だったら、僕が普段の良太郎君になってやろう。むくむくと元気が湧いて来る。僕が先だ。僕が引っ張るんだ。
「大丈夫、大丈夫! ほら、行こう」
先頭に立って、ぐんぐん段差を登り出す。
「待て、待ってよ、わかった。行くよ」
一人で置いて行かれそうになった良太郎君が慌てて追いかけてくる。僕が先頭に立つなんて、つくづく珍しいことだ。このうえ、貞や赤ん坊に会わせたら、良太郎君はどんな反応を見せてくれるのだろう。
得意で、得意で、仕方がなかった。ここ数日で一番に爽やかな気分だった。
町が遠ざかっていく。辺りの空気が段々と涼しく、神域とやらに近づいていく。木の鳥居がはっきり見えるところで、良太郎君が僕の隣に追い付いた。
「あれが鳥居?」
「そうだよ。木の鳥居だなんて、変でしょ」
「なあ、やっぱりマズいよ」
「なにがマズいの」
「よくわからないけど、良くない気がする。俺、これ以上は嫌だ」
「けど、神社はもうすぐそこだよ。上まで登れば貞がいるから……」
「そんな奴に会わなくていい」
ぴしゃりと、決めつけるように言い放った。そして足を止めた。
僕も止まる。止まって、良太郎君の顔を見る。それはさっきまでの頬の強張った顔ではなかった。まるで熱を奪われたみたいに色が白くて、うつむき加減になっている。硬い瞳が僕を上目遣いに僕を見ている。
怒った静久先生みたいな目だ。
僕はどきっとした。ほんの一瞬、ぼやけた印象だけれど、僕には確かに良太郎君と静久先生の瞳が重なって見えた。ただそっくり同じというわけではなくて、静久先生の瞳は硬くても透き通っているけれど、良太郎君のは三等星みたいな小さな火がくすぶっている。

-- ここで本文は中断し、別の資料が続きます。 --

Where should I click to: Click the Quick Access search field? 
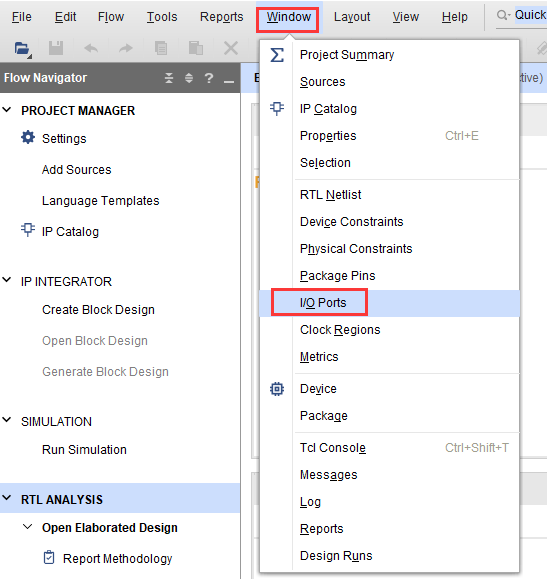(522, 16)
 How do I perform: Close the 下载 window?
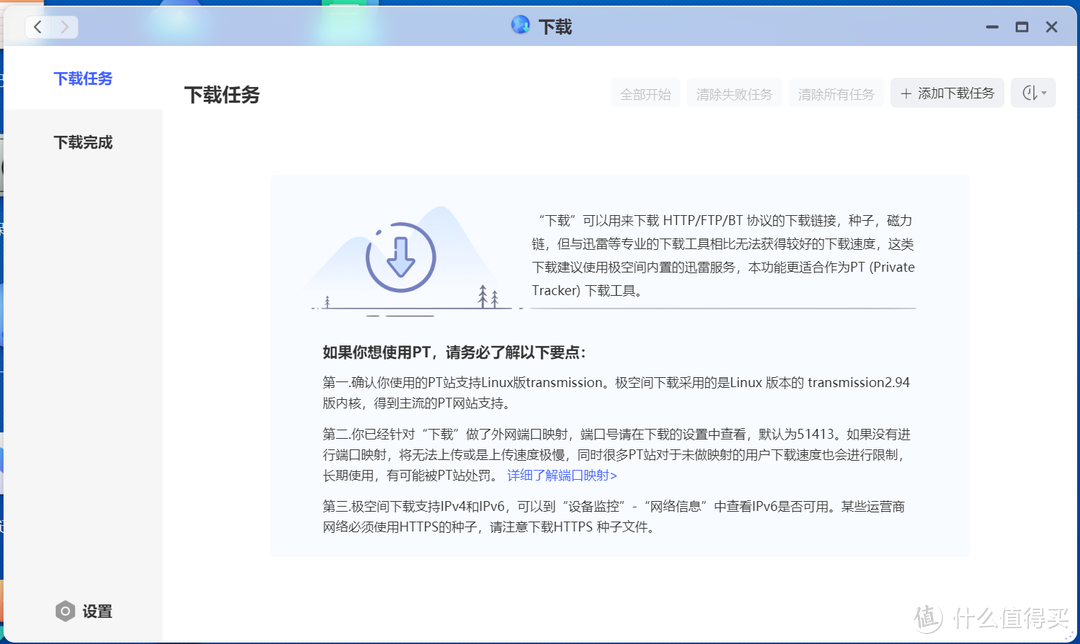point(1052,27)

良太郎君は怒っているのだろうか。でも、どうして……?
行きたくないと言っているのに、僕が得意げに先導しているから、それが気に障ったのだろうか……。
「俺、戻る。ミキも来い」
「ええっ。待ってよ」
僕が止めるのも聞かず、良太郎君はさっさと踵を返して、石段をずかずかと降り始めていた。

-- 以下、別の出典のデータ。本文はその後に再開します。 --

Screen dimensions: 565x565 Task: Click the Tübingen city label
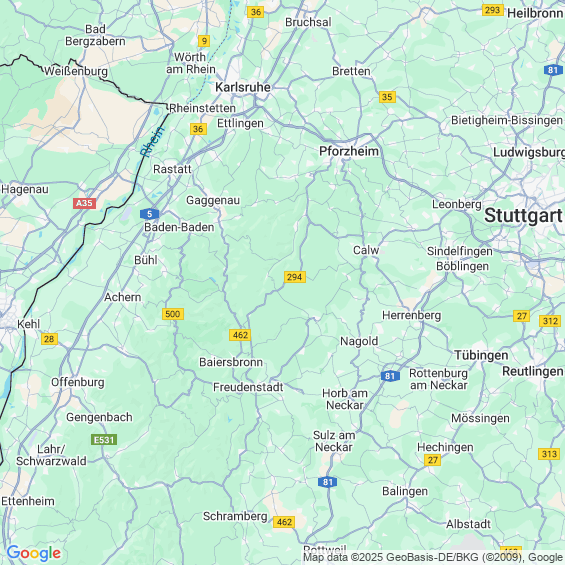pos(481,355)
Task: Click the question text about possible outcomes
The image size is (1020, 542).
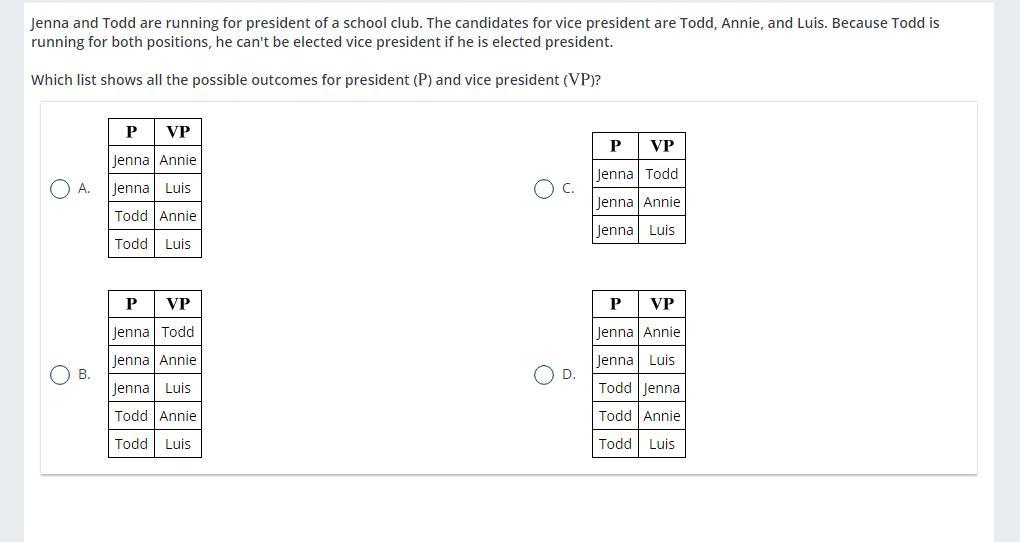Action: click(x=315, y=80)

「空気が嫌だ。やっぱりここは良くない場所だって、今わかった。ミキ。ミキももう、こんなところに来るなよ。一人でもダメだ」
「どうしてなのさ、ねえ」
急いで後を追いながら問いかける。良太郎君が怖がるのは仕方ないけど、僕が来ることまで止める必要はないじゃないか。
――この時の僕には、良太郎君がこんなに嫌がる理由がまるでわからなかった。僕がそれを知るのは、もっとずっと後の事だ。
「どうしてでもだ。普通の奴は、こんなところに来ない」
「普通じゃないだって!」
心と声がいっぺんに叫んだ。
良太郎君が肩を震わせて振り返った。その瞳に僕の姿はどう映っていたのだろう。
「ミキ!」
慌てて駆け下りていた僕の足が落ち葉を踏んで、石段の上でズルリと滑った。頭ががくんと前のめりになって、体が宙に浮きあがる感覚がした。
――あれ、落ちている。
「ミキ! ミキ!」
下にいたはずの良太郎君の声が真横になって、上になって、遠ざかる。
木漏れ日。枯れ葉。ヒビの入った石段。アスファルトの歩道。色々なものが目まぐるしく映り変わったように、その後のことも目まぐるしく動いた。